The oil market has suddenly gone south in recent weeks, with cracks in the global economy starting to drag down oil. The U.S.-China trade war is one of the drivers of the souring climate. But that conflict could get a lot worse in the months ahead.
The latest flashpoint is the lira crisis in Turkey, which is dragging down other currencies and sparking fears of an emerging market crisis. But the problems have been building for some time. The IEA warned last week that the oil market has been “cooling down,” which was partly the result of a restoration of outages in Libya, but also a slowing of demand in the second and third quarters.

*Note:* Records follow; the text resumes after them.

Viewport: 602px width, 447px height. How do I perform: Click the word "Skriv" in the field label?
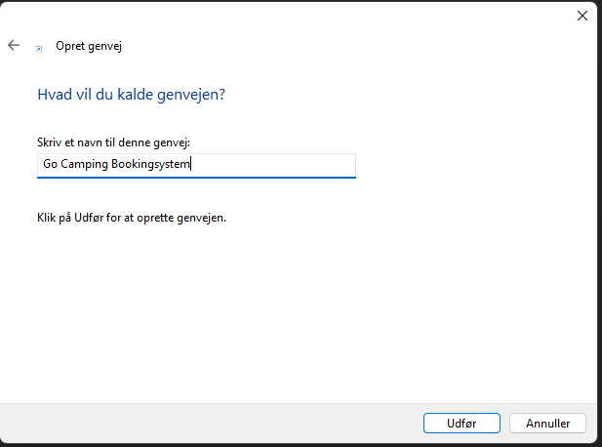50,142
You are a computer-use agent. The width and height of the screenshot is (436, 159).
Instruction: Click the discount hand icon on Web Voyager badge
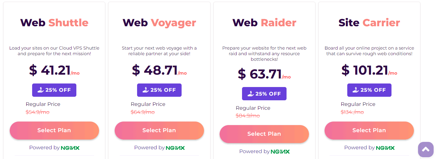[146, 90]
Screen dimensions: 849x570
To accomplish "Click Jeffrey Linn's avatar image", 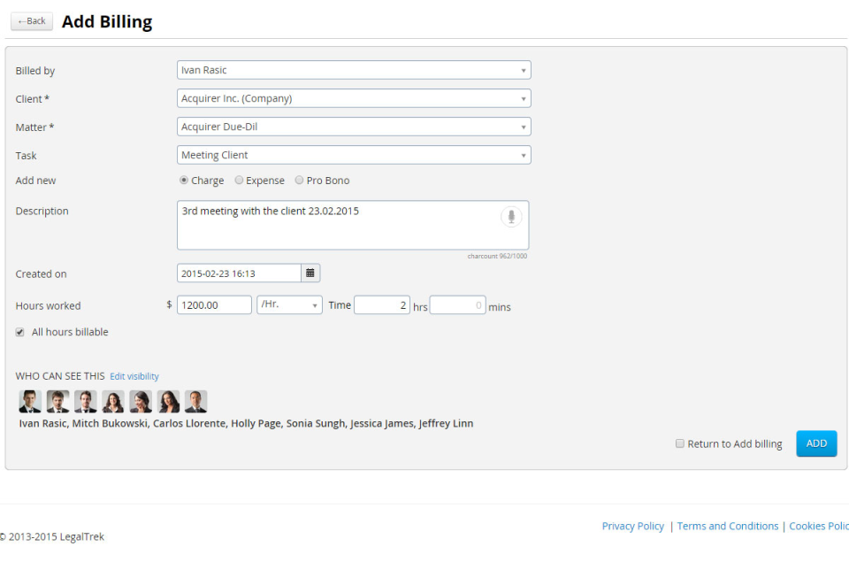I will (195, 401).
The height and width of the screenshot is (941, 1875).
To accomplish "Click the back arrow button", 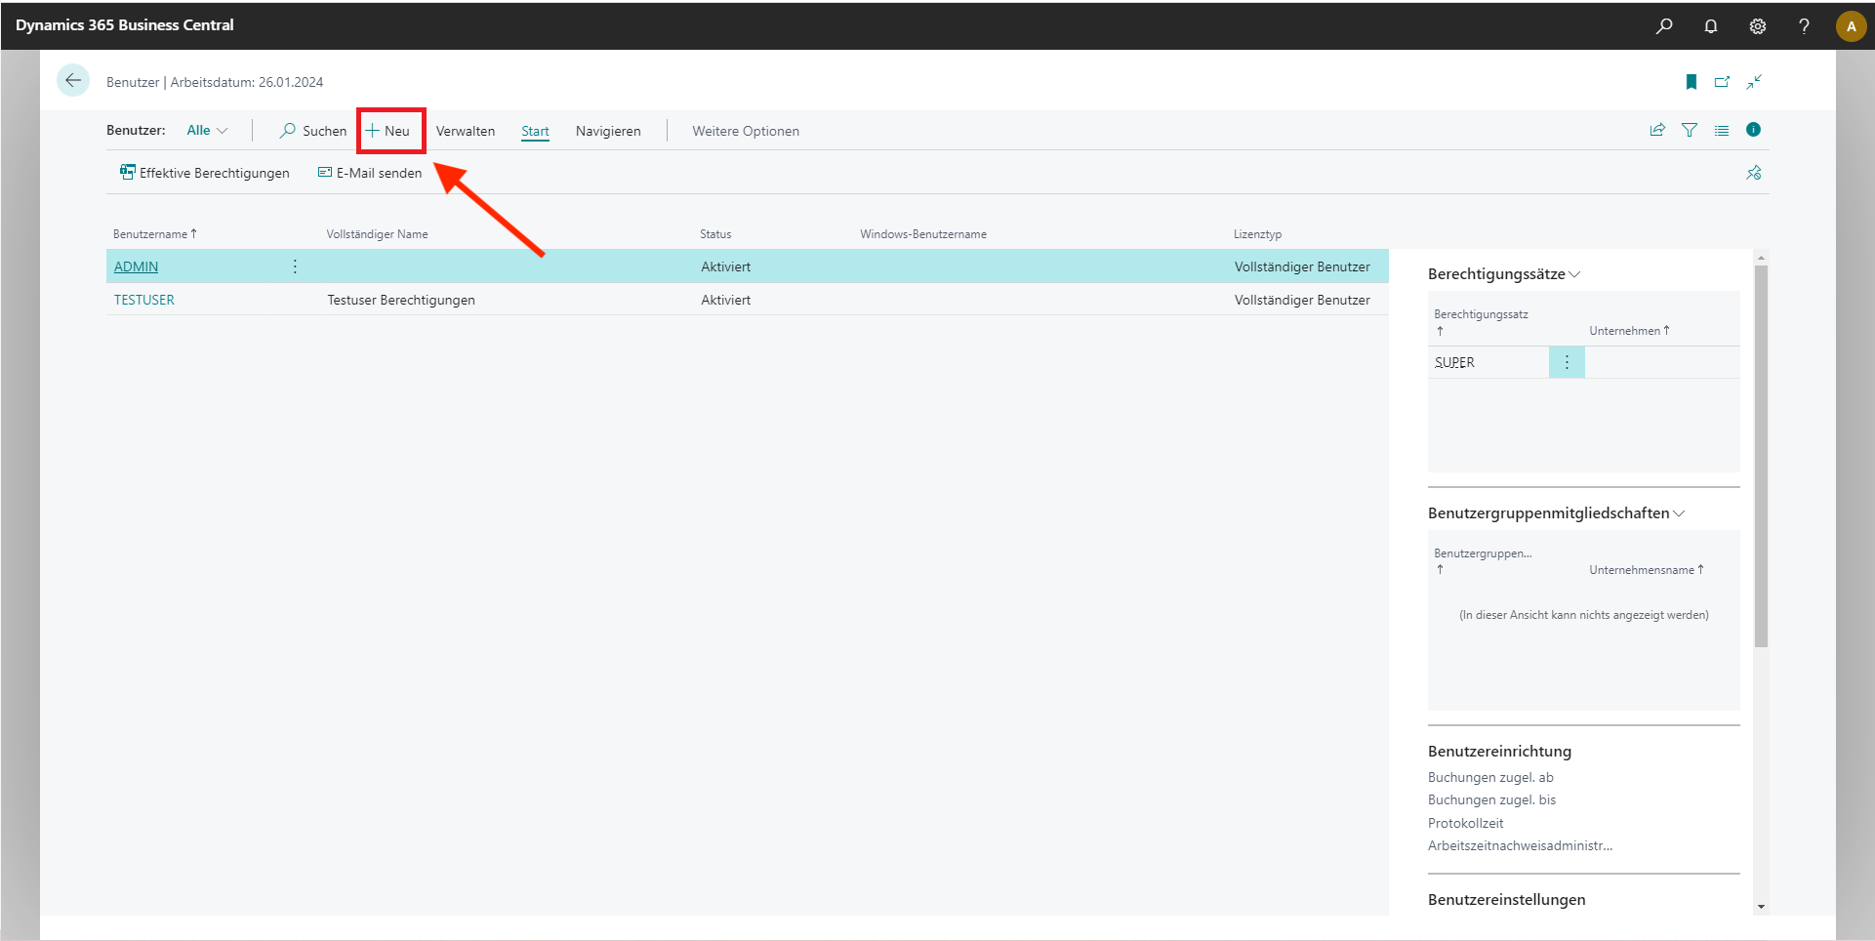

The return of some supply and the slowdown in demand has depressed prices in July and August. “Brent is thus facing its third consecutive weekly loss. WTI even looks set to be down for the seventh week running – which would be its longest losing streak in three years,” Commerzbank wrote in a note.
Other negative signs have become more visible. Fuel markets are showing signs of trouble. Oil demand in Asia is slowing down. Timespreads in the oil futures market are throwing up some bearish signals.
From here, it is unclear which way we go. The outages in Iran loom, but so does a potential further knock on demand.
One main “factor to consider is that trade tensions might escalate and lead to slower economic growth, and in turn lower oil demand,” the IEA warned, clearly referring…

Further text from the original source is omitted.